Liberation Day (known locally as Kwibohora) is a public holiday in Rwanda which is celebrated on 4 July. It commemorates the defeat and downfall of the Hutu-led regime in Rwanda by the Rwandan Patriotic Front (RPF) in the Rwandan Civil War, thus ending the Rwandan genocide. On 4 July 1994, the RPF secured the capital of Kigali while the end of the war only became official on 18 July with the liberation of northwestern Rwanda. Liberation Day takes place a week after Independence Day, although it is more of a celebration rather than the national mourning period for the Rwandan Revolution on Independence Day.

==Background history==
The Rwandan Civil War was a conflict between the Rwandan Armed Forces, representing the government of Rwanda, and the rebel Rwandan Patriotic Front (RPF).
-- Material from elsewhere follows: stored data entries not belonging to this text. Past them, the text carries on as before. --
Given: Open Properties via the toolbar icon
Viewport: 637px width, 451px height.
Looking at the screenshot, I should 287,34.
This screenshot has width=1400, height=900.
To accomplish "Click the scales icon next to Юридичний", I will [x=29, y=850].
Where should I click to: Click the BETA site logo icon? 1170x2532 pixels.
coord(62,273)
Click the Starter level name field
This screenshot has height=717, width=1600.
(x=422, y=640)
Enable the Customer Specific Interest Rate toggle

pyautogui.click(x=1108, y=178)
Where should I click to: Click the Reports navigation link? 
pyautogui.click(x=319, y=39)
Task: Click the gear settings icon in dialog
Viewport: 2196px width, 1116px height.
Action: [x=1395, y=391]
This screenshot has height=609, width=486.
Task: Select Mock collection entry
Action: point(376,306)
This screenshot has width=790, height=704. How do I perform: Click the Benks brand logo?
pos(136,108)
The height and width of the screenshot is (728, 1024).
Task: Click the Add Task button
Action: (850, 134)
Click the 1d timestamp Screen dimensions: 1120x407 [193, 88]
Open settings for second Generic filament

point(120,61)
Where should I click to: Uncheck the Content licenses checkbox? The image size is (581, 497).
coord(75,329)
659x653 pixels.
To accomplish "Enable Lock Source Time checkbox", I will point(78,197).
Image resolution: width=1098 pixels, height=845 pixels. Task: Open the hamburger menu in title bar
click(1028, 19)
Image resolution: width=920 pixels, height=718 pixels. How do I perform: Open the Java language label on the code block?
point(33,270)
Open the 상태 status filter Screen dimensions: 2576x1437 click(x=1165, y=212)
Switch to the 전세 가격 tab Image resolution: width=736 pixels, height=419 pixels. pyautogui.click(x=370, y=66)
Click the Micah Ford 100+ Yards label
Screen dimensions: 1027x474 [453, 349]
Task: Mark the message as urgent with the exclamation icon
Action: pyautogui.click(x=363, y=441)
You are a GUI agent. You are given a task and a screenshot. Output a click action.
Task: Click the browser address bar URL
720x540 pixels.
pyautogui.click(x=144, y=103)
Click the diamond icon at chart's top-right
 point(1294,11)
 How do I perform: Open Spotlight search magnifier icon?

The war, which lasted from 1990 to 1994, arose from the long-running dispute between the Hutu and Tutsi groups within the Rwandan population. The war began on 1 October 1990 when the RPF invaded north-eastern Rwanda, advancing 60 km into the country. After the signing of the Arusha Accords in August 1993, an uneasy peace followed, during which its terms were implemented gradually, with peace-keeping United Nations Assistance Mission for Rwanda being sent to the country to implement it. This was sidetracked following the assassination of President Habyarimana on 6 April 1994, after which 500,000 to 700,000 Tutsi were killed in the Genocide against the Tutsi, escalating the war. After months of war, the RPF, under Paul Kagame at this time, spent the latter half of June fighting to liberate the capital. The RPF finally defeated the Rwandan Army and liberated Kigali on 4 July. The RPF declared victory, with Paul Kagame being named as the new leader. 4 July was immediately designated by the new government as Liberation Day.

==Commemorations==
On Liberation Day, many government sponsored patriotic and cultural events, including special ceremonies, and concerts are organized. Across the country, there are celebrations of the liberation anniversary, with the main celebrations taking place in Kigali, the Rwandan capital. Delegations from all over the continent visit the capital to attend the celebrations. The annual military parade of the Rwanda Defence Force is held at Amahoro Stadium. During this event, the President of Rwanda receives the general salute (Rwanda Nziza) and addresses the nation. Following the address, the RDF Army Band performs an exhibition drill routine before the audience. The parade is led by the RDF color guard and a massed colors contingent. In recent years, the normal horizontal goose step performed at parades was replaced with a more Chinese style goose step as the troops participating were trained by the Chinese People's Liberation Army. There is also an official state reception and a holiday football game between Rwanda and neighboring Uganda.

Major Liberation Day anniversaries:

- 10th anniversary (2004)
- 20th anniversary (2014)
- Silver Jubilee (2019)

In 2019, official celebrations of the holiday took place in Zimbabwe for the first time. In 2020, Rwanda celebrated the 26th anniversary of liberation amid the COVID-19 pandemic by inaugurating several development projects on the border with Uganda.